New Miami restaurant features award-winning chef Van Aken
Award-winning chef Norman Van Aken returns to Miami in an unusual partnership with Miami-Dade College’s new Miami Culinary Institute.
By Ana Veciana-Suarez / aveciana@MiamiHerald.com – One long look out the eighth-floor window of Miami-Dade College’s new building and award-winning chef Norman Van Aken knew this was the place. Stretching before him: the Freedom Tower, the Arsht Center, American Airlines Arena and the promising expanse of downtown skyline and blue Biscayne Bay.
“I saw the broader picture,” said Van Aken, a founding father of New World cuisine, the gastronomical fusion of Caribbean, Latin, Asian and American flavors. “Not only could I affect the people who come to eat but I could also affect the students who come to study here.”
Van Aken has returned to his old stomping grounds and, as executive chef, is once again presiding over what he hopes will be recognized as a world-class restaurant. The 60-seat Tuyo, which means “yours” in Spanish, opened in late October on the top floor of MDC’s new Miami Culinary Institute. Serving dinner and the occasional private lunch group, it hopes to “be the place you come for the night. The next big spot,” says Wolfson Campus President Madeline Pumariega.
Unlike Van Aken’s past Miami restaurants — his eponymous Norman’s and Norman’s 180 — Tuyo is more than a business or a cuisine philosophy. It’s a mission statement, as much Van Aken’s as it is the college’s.
“I want locals who bring visitors here to say, ‘This is what South Florida tastes like,’” Van Aken says.
Institute founding director andchef John Richards agrees: “We want to create an experience.”
Van Aken and Richards have kept Tuyo true to the institute’s message of local, sustainable cuisine. The décor is green — the floor, for instance, came from reclaimed lumber. The featured dishes carry Van Aken’s signature flair, what he calls the “patois of immigrant people.” And the ingredients are local, local, local, from South Florida fishermen and farmers, even the college’s organic garden. A peek at the menu: Brazilian creamy cracked conch chowder, hamachi tiradito, pan-cooked fillet of Key West yellowtail, pork Havana and guava cheesecake.
“What we’re about is soil to soil,” says Richards, referring to the emphasis on local and sustainable food that begins with an organic garden and ends with composting. “And in Miami we’re lucky enough to get an amazing array of products.”
Richards, Van Aken and MDC officials talk about Tuyo as the “crown jewel” of the Wolfson Campus’ new $22 million, eight-story complex. A café and bakery, run by students, occupies a corner of the first-floor lobby. A gleaming commercial kitchen, a food and wine theater and kitchens and baking labs fill the rest of the building.

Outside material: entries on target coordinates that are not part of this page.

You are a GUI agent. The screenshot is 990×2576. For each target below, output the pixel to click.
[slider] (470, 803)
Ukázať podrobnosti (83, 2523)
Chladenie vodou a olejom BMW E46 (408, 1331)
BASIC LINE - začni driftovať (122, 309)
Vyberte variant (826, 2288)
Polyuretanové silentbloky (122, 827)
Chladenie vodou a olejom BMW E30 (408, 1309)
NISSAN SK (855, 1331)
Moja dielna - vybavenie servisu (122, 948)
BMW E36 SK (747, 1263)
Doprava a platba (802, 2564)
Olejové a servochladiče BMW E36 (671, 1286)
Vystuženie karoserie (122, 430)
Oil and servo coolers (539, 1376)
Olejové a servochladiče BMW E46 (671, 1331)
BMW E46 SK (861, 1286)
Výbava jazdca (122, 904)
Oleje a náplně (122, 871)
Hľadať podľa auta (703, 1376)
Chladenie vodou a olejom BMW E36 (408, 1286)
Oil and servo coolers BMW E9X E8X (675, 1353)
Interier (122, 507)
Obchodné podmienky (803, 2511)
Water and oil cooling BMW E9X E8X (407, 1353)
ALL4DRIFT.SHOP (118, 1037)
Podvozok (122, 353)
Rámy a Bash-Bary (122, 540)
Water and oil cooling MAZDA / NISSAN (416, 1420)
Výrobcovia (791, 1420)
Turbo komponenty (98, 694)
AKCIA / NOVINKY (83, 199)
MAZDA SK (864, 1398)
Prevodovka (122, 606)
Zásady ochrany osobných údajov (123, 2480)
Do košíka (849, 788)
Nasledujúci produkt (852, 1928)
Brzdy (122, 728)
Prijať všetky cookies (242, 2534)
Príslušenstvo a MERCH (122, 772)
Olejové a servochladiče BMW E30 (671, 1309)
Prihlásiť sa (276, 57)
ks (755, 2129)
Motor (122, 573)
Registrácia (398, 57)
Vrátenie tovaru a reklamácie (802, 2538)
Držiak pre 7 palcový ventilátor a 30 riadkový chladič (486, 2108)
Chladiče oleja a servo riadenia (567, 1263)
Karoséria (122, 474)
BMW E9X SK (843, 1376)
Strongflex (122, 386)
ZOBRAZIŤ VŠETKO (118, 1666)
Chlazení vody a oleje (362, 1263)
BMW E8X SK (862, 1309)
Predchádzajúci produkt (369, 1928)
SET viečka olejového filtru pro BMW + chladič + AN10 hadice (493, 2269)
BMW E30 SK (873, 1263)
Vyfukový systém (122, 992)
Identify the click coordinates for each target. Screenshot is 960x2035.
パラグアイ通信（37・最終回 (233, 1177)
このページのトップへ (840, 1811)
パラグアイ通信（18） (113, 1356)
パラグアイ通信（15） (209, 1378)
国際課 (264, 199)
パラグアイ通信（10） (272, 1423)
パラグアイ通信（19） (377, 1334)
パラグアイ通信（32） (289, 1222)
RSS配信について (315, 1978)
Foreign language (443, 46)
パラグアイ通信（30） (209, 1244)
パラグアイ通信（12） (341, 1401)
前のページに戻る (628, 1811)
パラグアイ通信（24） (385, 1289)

Though there are several private culinary schools already in the area, MCI became the only public culinary program in South Florida when it opened early this year. More than 300 students, representing 38 countries, are currently enrolled. Richards says most, if not all, are likely to land a job when they graduate with an associate of science degree in culinary arts. The demand for trained cooks — and the interest in cooking schools — is high because of the popularity of TV cooking shows, Miami’s growing culinary scene and people switching careers because of the economy. (Most students are in their late 20s and 30s.)